━━━━━ Stored data
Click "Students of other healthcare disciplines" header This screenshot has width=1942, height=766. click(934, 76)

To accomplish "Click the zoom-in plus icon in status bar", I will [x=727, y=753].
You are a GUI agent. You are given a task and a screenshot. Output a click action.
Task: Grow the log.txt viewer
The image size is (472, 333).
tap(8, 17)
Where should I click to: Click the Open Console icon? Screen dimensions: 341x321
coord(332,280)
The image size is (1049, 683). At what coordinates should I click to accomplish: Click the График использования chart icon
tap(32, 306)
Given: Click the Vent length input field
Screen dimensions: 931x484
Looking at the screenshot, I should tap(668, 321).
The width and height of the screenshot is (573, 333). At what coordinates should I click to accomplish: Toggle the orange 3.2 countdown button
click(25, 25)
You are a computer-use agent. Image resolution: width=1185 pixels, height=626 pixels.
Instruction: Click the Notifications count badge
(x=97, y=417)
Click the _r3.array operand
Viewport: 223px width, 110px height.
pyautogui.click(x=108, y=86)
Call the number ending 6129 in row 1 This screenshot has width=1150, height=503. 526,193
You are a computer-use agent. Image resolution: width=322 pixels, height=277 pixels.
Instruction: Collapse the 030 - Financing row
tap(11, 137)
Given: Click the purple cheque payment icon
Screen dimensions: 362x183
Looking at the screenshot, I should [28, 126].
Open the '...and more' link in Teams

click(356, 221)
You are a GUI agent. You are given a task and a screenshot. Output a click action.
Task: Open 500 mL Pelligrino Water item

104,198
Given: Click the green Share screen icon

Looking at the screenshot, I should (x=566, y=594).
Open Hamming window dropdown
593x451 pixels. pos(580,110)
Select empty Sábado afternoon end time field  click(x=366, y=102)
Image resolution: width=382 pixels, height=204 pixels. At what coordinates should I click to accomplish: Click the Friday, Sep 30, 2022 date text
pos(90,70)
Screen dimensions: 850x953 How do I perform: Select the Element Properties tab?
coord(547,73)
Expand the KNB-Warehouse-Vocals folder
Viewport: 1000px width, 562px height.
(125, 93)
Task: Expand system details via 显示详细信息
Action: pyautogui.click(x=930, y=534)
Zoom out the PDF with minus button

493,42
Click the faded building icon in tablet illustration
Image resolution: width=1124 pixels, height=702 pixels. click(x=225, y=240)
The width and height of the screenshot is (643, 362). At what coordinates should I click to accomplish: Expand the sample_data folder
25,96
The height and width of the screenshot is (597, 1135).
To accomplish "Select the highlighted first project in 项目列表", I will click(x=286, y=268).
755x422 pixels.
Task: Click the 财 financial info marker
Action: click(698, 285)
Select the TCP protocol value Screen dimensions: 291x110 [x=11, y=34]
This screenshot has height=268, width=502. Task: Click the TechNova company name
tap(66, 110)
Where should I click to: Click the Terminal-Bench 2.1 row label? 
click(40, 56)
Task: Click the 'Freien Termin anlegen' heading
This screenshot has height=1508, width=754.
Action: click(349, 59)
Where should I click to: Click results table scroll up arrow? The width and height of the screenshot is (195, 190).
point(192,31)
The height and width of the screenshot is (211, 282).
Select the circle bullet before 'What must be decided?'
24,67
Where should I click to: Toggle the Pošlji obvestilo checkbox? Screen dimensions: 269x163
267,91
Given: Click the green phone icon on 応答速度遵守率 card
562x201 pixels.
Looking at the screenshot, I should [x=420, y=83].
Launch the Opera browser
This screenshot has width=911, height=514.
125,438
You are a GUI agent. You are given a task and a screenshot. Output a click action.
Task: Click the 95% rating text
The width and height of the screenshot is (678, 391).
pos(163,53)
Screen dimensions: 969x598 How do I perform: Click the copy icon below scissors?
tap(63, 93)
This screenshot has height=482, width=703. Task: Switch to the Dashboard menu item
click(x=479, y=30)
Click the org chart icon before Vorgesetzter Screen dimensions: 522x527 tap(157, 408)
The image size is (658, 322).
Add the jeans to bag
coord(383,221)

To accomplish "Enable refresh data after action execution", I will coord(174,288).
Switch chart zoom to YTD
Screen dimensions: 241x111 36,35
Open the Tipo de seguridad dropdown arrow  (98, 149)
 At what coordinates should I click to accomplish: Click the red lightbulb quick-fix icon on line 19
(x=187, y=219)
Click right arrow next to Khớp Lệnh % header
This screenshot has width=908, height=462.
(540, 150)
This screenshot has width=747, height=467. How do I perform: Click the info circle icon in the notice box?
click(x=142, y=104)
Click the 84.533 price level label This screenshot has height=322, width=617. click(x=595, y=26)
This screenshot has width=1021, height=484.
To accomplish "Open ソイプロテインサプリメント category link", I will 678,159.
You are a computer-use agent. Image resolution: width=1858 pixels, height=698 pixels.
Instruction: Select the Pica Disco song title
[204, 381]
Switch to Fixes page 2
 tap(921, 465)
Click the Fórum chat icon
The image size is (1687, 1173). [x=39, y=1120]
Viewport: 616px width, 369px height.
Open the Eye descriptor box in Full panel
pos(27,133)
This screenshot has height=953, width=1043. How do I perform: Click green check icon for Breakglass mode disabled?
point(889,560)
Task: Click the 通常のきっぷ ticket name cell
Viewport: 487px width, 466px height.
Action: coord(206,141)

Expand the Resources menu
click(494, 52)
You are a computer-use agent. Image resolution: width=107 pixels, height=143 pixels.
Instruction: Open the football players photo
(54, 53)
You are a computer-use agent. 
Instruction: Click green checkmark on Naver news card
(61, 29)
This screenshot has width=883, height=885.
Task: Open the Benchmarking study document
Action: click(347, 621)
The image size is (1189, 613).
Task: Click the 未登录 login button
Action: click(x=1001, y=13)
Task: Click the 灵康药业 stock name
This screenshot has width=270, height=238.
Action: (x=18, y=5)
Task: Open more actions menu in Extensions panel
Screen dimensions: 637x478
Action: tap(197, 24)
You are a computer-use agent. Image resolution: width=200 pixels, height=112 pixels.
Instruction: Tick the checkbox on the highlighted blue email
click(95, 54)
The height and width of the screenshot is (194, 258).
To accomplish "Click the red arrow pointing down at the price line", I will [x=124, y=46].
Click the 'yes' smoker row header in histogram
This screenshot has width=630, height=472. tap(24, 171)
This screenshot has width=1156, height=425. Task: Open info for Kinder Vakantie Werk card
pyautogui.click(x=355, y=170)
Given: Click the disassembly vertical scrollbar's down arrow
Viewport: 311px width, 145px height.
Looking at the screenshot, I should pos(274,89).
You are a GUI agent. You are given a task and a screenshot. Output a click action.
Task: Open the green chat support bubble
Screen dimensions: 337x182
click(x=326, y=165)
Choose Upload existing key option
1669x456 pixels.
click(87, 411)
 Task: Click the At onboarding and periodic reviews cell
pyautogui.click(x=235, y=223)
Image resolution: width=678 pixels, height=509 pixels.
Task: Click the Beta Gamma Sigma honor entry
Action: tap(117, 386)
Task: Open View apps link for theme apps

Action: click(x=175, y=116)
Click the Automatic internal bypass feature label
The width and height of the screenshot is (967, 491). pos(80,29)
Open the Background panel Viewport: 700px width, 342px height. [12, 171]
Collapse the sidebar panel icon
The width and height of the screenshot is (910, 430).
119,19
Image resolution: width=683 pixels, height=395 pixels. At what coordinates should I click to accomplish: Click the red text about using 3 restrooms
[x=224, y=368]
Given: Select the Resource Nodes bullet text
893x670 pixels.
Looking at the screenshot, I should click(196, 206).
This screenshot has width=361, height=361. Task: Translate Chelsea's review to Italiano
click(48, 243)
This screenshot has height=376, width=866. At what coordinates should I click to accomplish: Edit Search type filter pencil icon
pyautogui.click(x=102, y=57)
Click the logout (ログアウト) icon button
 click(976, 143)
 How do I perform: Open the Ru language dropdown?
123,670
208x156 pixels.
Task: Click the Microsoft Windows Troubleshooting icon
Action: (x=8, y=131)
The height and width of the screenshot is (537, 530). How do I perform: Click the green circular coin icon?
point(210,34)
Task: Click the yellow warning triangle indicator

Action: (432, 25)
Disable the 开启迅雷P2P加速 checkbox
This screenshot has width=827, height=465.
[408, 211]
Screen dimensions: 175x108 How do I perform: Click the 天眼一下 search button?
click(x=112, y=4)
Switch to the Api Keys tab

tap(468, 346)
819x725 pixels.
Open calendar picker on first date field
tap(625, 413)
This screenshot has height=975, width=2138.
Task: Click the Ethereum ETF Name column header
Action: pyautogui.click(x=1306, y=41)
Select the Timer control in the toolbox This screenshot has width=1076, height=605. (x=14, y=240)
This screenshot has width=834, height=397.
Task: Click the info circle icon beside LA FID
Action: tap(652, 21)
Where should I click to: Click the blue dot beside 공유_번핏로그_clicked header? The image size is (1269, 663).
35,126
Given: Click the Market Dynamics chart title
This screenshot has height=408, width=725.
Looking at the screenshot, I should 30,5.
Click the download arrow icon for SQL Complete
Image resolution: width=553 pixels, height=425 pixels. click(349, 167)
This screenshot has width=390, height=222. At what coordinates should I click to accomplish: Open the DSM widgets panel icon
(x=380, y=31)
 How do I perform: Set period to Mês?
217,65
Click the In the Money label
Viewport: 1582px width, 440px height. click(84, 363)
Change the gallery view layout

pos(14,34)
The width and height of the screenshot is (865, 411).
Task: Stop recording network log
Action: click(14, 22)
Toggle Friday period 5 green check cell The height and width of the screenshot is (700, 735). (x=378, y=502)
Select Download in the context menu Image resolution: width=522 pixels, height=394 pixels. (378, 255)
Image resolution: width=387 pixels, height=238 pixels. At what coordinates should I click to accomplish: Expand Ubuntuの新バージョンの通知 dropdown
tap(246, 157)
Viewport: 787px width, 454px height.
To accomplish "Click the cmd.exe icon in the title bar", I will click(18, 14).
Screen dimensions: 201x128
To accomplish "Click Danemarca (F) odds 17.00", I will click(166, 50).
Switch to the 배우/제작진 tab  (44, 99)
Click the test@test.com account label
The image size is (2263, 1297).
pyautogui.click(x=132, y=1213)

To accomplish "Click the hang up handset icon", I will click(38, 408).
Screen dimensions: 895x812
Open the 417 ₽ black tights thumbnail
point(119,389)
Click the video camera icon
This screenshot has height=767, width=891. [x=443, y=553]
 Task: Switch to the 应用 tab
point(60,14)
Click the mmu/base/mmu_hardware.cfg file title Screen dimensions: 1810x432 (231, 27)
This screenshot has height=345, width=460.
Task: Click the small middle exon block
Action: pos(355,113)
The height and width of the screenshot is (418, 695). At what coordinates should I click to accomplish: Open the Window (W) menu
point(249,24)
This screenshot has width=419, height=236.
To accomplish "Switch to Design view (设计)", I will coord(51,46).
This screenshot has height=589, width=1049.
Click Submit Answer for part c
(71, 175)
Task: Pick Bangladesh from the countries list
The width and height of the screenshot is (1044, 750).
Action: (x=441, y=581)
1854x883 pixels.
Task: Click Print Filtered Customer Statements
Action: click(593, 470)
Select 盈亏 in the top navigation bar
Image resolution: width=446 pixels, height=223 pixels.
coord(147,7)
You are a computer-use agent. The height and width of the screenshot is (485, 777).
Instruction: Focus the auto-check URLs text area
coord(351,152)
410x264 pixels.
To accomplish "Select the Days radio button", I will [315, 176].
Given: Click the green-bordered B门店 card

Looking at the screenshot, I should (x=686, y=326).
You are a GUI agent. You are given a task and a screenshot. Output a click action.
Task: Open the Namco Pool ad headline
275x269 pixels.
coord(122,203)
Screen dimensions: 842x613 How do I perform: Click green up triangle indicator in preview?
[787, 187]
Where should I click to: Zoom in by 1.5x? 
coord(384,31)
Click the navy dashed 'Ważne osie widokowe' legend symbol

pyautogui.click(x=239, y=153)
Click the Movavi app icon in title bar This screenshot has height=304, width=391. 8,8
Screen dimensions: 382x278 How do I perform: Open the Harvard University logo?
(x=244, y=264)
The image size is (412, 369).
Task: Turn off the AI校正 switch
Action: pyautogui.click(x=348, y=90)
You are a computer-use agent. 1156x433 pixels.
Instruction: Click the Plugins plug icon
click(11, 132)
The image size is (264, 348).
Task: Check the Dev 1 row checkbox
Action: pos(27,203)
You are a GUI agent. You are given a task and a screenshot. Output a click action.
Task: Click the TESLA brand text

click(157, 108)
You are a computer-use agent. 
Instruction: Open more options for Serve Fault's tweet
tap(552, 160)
━━━━━━━━━━
- [About this exercise]: Out of the data above, set down the lines from the one with "How do I perform: Open the Ru" to the one with "Disable the 开启迅雷P2P加速 checkbox", both included, exactly as written and with no additions.

- [Solution for this exercise]:
 How do I perform: Open the Ru language dropdown?
123,670
208x156 pixels.
Task: Click the Microsoft Windows Troubleshooting icon
Action: (x=8, y=131)
The height and width of the screenshot is (537, 530). How do I perform: Click the green circular coin icon?
point(210,34)
Task: Click the yellow warning triangle indicator

Action: (432, 25)
Disable the 开启迅雷P2P加速 checkbox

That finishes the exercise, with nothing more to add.